Use when the user has a selected Candidate Method, multiple Candidate Methods to merge, a user-authored rough method, or a reconstructed chat method and want...
---
name: paper-reading-method-commitment
description: Use when the user has a selected Candidate Method, multiple Candidate Methods to merge, a user-authored rough method, or a reconstructed chat method and wants to converge on one human-owned method outcome before experiment design, research framing, or risk review.
---
# Method Commitment
Use this skill to run a Method Commitment Workflow: normalize exactly one Source Method against exactly one Method Commitment Source Problem, review inherited local context, reconstruct the method anatomy, attack high-risk design assumptions with the user, record structure-changing decisions, assign a status, and write status-aligned artifacts.
This is a convergence workflow.

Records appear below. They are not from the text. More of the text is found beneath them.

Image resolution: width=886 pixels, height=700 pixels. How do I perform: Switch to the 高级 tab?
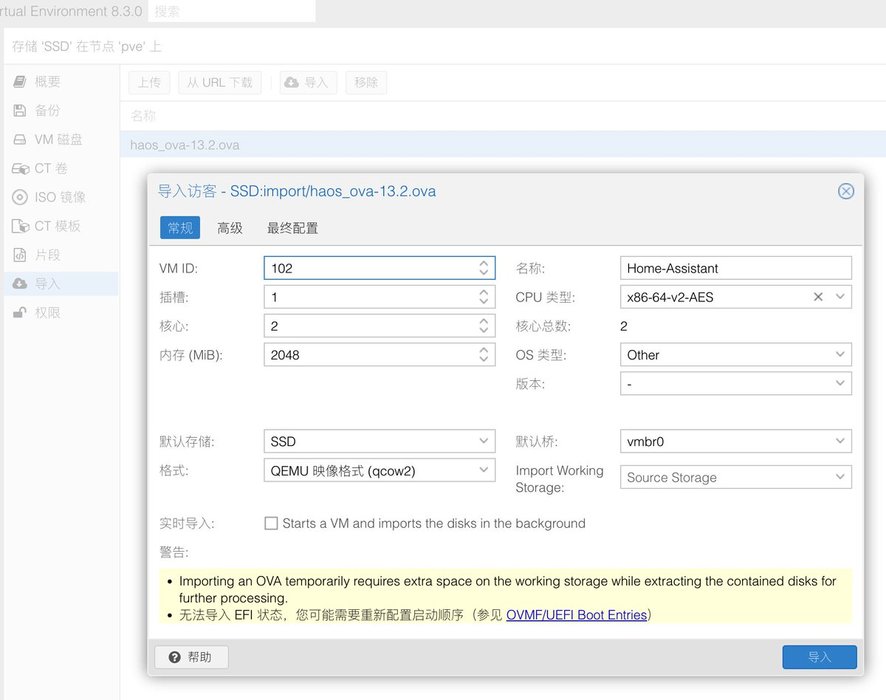[230, 228]
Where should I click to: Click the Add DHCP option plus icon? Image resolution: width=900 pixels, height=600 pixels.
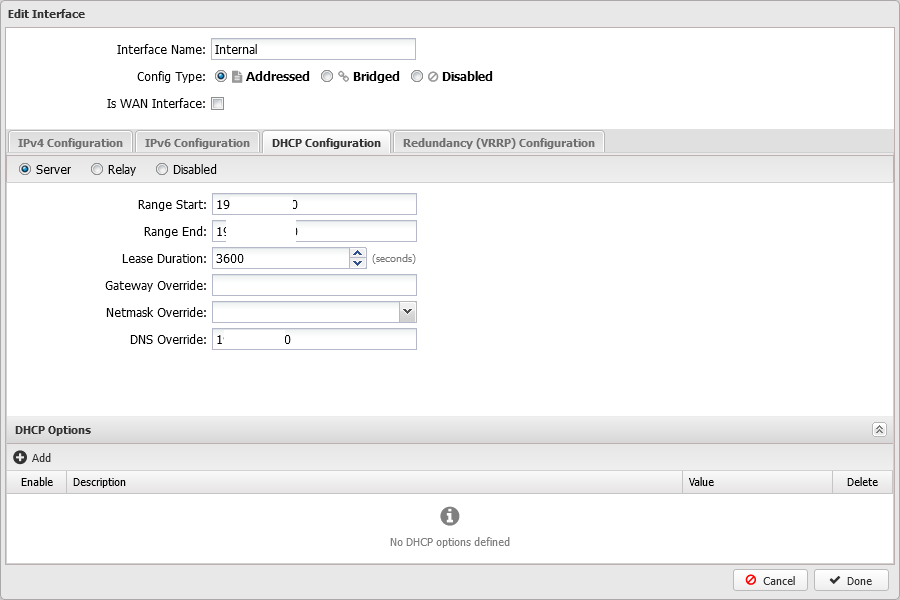(20, 458)
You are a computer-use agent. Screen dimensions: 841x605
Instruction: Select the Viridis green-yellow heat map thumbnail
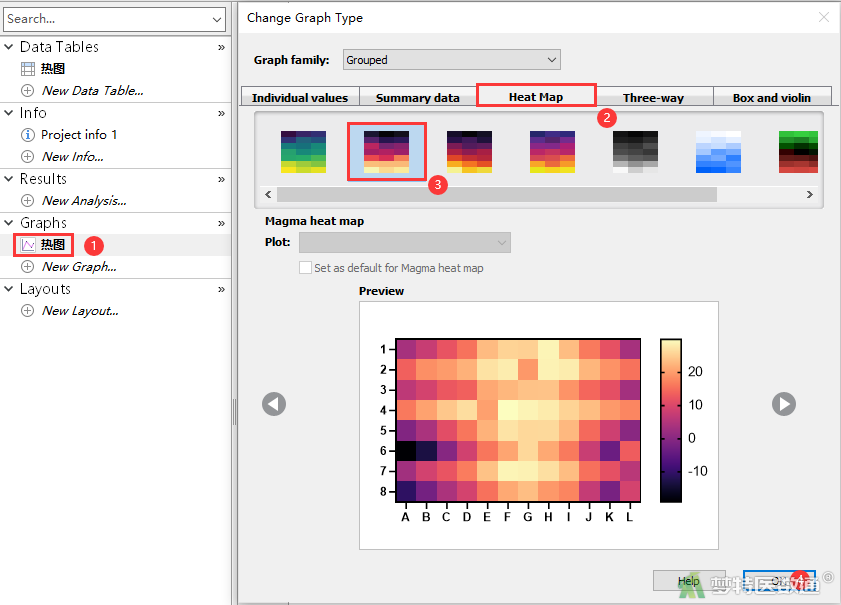(x=303, y=152)
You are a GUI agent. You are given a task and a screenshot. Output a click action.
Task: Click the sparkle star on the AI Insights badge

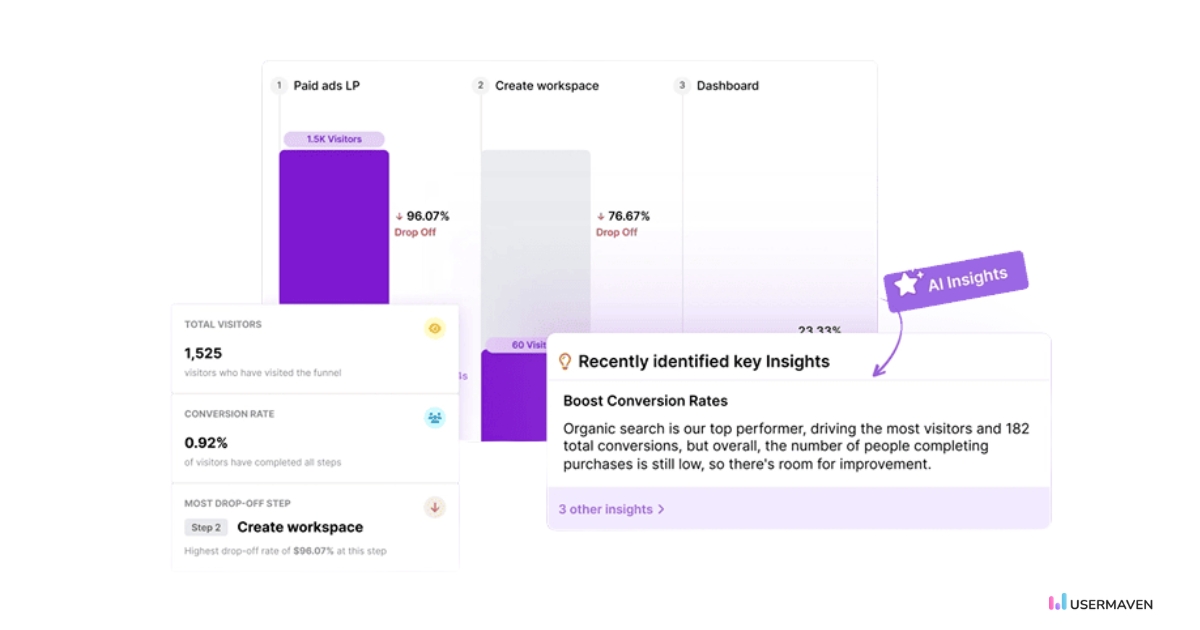point(906,284)
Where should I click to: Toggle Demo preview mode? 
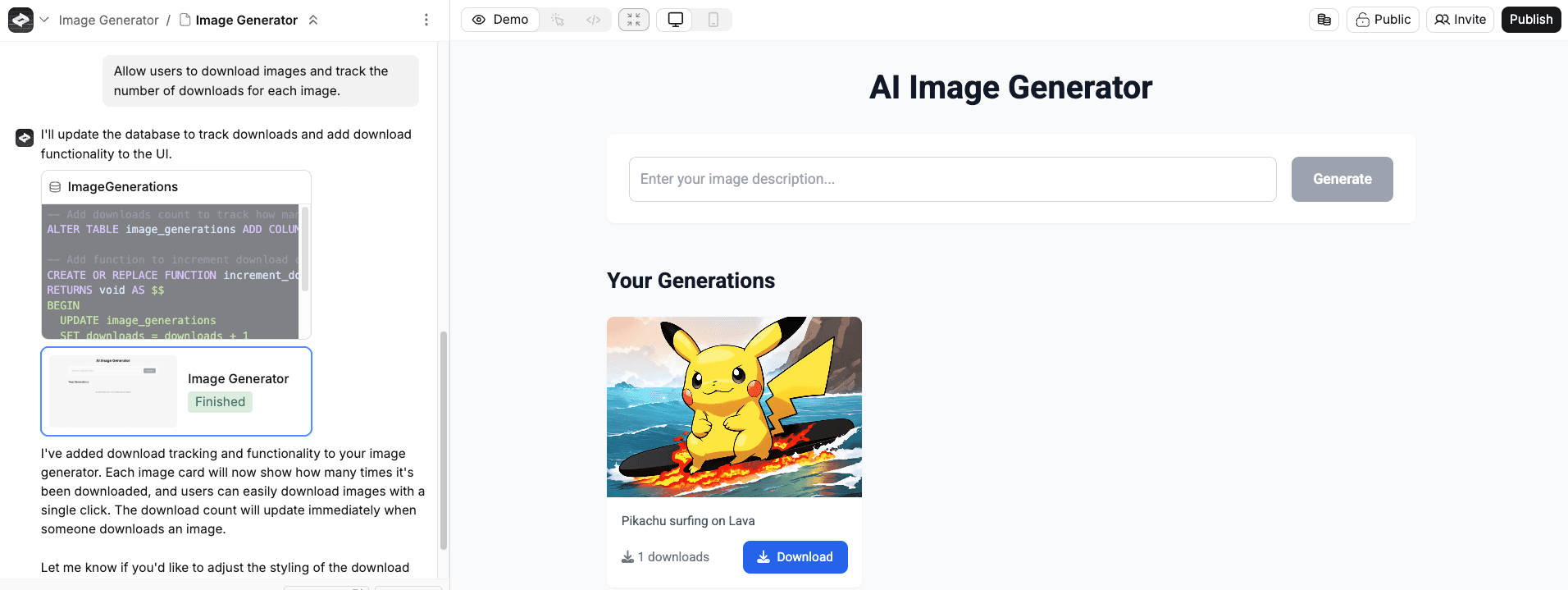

It does not run broad method search, invent a full method from nothing, automatically choose the best Candidate Method, or write full experiment plans.
Only `committed` output is downstream-ready. `provisionally-committed`, `needs-redesign`, and `reject-current-method` must not be routed as normal sources for downstream workflows.
## Output Root
Set `{workspace-root}` before creating, scanning, or updating artifacts:
- Default `{workspace-root}` to `workspace` (the repo-local `workspace/` directory).
- If the user specifies a workspace root, use that path exactly and do not add another `workspace/` layer.
- If the user provides an existing artifact or workflow path, infer `{workspace-root}` from that path and keep related artifacts under the same root.
- Do not create generated workflow directories directly at the repository root.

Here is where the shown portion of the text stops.